Last year alone, the Rome-based organisation provided aid to almost 100 million people in 88 countries.
Here is a look at some of those places:
In war-torn Yemen, described as the world’s worst humanitarian disaster, millions of people depend each month on the WFP for survival.
Over the course of nearly six years of conflict between the Iran-backed Houthi rebels and a Saudi-led military coalition, the agency has faced major challenges in getting relief to Yemenis in need. Violence rages and many aid recipients live in notoriously remote regions.
The rebels, who control the capital Sanaa, and much of the country’s north, have long blocked food aid, diverting it to frontline combat units and selling it for profit on the black market.
The WFP’s large-scale operations are considered indispensable in the Arab world’s poorest country, where 20 million people are suffering from a hunger crisis and another three million face starvation due to the knock-on effects of the pandemic. The agency helped avert famine two years ago.
“The conditions in this country are such that it’s impossible for any humanitarian organisation to really do its job well,” said Saleh al-Dobhi, a health ministry official in Yemen’s internationally recognised government. “Yet WFP is still doing critical work, even more during the pandemic. We can say this award is deserved.”
The Houthi-run health ministry criticised the agency on the occasion of its Nobel Prize, with spokesman Youssef al-Hadhari telling the Associated Press its aid “fails to solve the root problems that we suffer from”, including the “siege” by the Saudi-led coalition.
Few places in the world are as ravaged as South Sudan, where more than half the population is still hungry, two years after the official end of a civil war that killed nearly 400,000 people and sent more than two million fleeing the country.
Now widespread flooding has displaced well over half a million people, further complicating the efforts of the WFP and aid partners in reaching hard-hit areas with assistance as food prices rise amid the Covid-19 pandemic.
The threat of deadly violence remains a daily concern in what remains one of the world’s most dangerous countries for humanitarian workers.
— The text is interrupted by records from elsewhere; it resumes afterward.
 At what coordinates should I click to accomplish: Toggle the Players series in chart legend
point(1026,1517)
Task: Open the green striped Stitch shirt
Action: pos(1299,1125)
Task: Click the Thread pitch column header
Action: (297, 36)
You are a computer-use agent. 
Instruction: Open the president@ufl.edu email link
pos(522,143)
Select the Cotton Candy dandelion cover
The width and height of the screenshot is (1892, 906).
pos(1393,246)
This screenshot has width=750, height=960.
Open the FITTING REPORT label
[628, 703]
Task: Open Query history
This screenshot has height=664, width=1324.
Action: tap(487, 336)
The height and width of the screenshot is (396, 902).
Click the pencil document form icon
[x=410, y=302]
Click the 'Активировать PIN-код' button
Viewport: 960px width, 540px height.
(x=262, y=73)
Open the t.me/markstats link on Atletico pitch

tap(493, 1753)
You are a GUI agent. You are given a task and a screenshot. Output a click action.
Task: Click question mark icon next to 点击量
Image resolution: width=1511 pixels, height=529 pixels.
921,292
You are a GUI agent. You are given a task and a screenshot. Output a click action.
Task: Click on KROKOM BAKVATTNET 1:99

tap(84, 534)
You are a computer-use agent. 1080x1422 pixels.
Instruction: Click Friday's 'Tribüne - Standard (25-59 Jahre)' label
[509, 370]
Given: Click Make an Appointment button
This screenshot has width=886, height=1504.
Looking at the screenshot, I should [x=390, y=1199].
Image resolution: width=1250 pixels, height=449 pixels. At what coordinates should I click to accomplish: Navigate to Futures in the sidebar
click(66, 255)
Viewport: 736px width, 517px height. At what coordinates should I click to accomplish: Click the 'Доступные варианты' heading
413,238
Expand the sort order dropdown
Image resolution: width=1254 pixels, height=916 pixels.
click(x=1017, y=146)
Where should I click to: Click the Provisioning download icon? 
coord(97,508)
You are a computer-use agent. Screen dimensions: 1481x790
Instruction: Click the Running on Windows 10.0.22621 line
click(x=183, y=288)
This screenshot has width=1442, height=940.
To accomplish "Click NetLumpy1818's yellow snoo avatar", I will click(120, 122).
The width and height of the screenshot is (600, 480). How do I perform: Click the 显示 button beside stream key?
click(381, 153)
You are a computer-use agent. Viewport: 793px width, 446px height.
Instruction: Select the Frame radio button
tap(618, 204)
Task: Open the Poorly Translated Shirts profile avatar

Just this week, gunmen fired on a WFP boat convoy carrying food aid to flood-stricken communities. The WFP said three crew members were wounded and another was missing and likely to be dead.
In Sudan, where inflation has soared to 166% amid the pandemic, an unprecedented 9.6 million people are facing potentially life-threatening levels of food insecurity.
The cash-strapped transitional government that took power after the removal of long-time autocrat Omar al-Bashir is struggling to stop the tailspin. During the pandemic, the number of children going hungry has doubled to 1.1 million.
From the war-ravaged region of Darfur, Ibrahim Yousef, director of the largest displacement camp, welcomed the news of the WFP’s Nobel award as a bright spot in a desperate time.
“We have been counting on WFP for decades,” said Mr Yousef, director of the Kalma displacement camp in South Darfur, noting that the agency’s food aid has most recently helped fend off malnutrition for those in camps suffering from the fallout of virus-induced lockdowns, severe floods and bouts of ethnic violence.
“Without their grain many people here would have nothing at all to eat. We want this award to send a message to the world that we need even more help now than before.”
Rival groups and government forces have imposed months-long sieges as a weapon of war, leading to major shortages of food in civilian areas.
The eastern suburbs of the capital Damascus, the central city of Homs and rebel-held parts of the northern city of Aleppo, Syria’s largest, all came under siege by government forces over the course of the country’s civil war.
During truces, the WFP occasionally managed to get limited amounts of food into besieged towns, where dozens have died of malnutrition and hunger-related illnesses.